*** PAGE TEXT Section Begins ***

Blue and White Small Platter
This blue and white porcelain features a unique glaze. There are two carp and other fish cavorting in grassy waters, with the Mandarin character for Longevity in the center. Each stroke begins and ends at the same point, exhibiting an exhilarating symmetry, which is very clearly accomplished. The reverse bears the name “Harmony” which is likely the producer’s firm name.
Twin Fish Blue and White Small Platter
Sunset atop the water’s surface, as the fish gleefully jump forth to enjoy the skies hues at dusk. There are three grasses astride the platter, and in the middle is the name of the artisanal craftsman “Lien Xing”.
Blue and White Two Eared Bottles
These delicate blue and white pieces were cool and perfect for storing dried goods to prevent spoilage, and were often used for expensive medicine or foods to keep them fresh. This two eared design with round golden circle shapes can be carried by hand, and the lid is interlocking, so it can be conveniently opened and closed, while also providing a lovely aesthetic sense.
Narcissus Bowl
The lunar New Year is the season of the narcissus in bloom, when families all love to decorate their homes with blossoms to ensure a fragrant new year’s ambience. When the narcissus begins to bud, it is cleaned and removed to these narcissus bowls where it will enjoy symbiosis with the lovely bowl evoking the idea of man and nature, individual and family, in a lovely harmony.
Earthen Jar
Earthen Jars come in all shapes and sizes, often referred to as large mouth or small mouth depending on the size of their openings; or as flat or pointed ends; or by their tanks as spherical or cylindrical. Regardless of their form, they all emphasize practicality. Most old-fashioned jars were glazed, and the names of most jars follow after the primary use unique to any specific design.
Oil Lamp Filler
Traditional oil lamps relied mostly on vegetable oils (peanut, rapeseed) as fuel. For safety reasons, their oil pans were small and shallow ensuing limited oil storage capacity, requiring more frequent refilling. Refilling was accomplished as if one was pouring hot tea, very carefully, and the bottom oil lamps basin would hold water to help prevent insect invasions of the lamp’s oil.

*** PAGE TEXT Section Ends ***

ACTIVITY LIST:
1. In the descriptions of the ceramic pieces, what Mandarin character is in the center of the Blue and White Small Platter?
2. Rewrite the ceramic pieces text starting at "Twin Fish Blue" and ending at "lovely aesthetic sense.", changing "lid" to "cover".
3. Which pieces does the ceramics text describe under their own headings? List each one.

*** DATA EXTRACT Section Begins ***

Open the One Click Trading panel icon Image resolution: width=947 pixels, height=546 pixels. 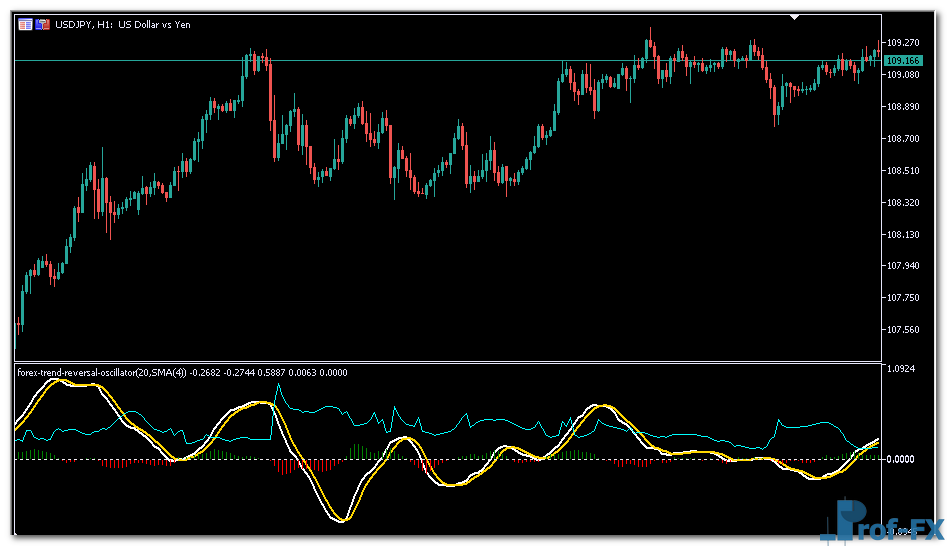25,23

*** DATA EXTRACT Section Ends ***

SOLUTIONS PER TASK:
1. The character for Longevity.

2.
Twin Fish Blue and White Small Platter
Sunset atop the water’s surface, as the fish gleefully jump forth to enjoy the skies hues at dusk. There are three grasses astride the platter, and in the middle is the name of the artisanal craftsman “Lien Xing”.
Blue and White Two Eared Bottles
These delicate blue and white pieces were cool and perfect for storing dried goods to prevent spoilage, and were often used for expensive medicine or foods to keep them fresh. This two eared design with round golden circle shapes can be carried by hand, and the cover is interlocking, so it can be conveniently opened and closed, while also providing a lovely aesthetic sense.

3.
Blue and White Small Platter
Twin Fish Blue and White Small Platter
Blue and White Two Eared Bottles
Narcissus Bowl
Earthen Jar
Oil Lamp Filler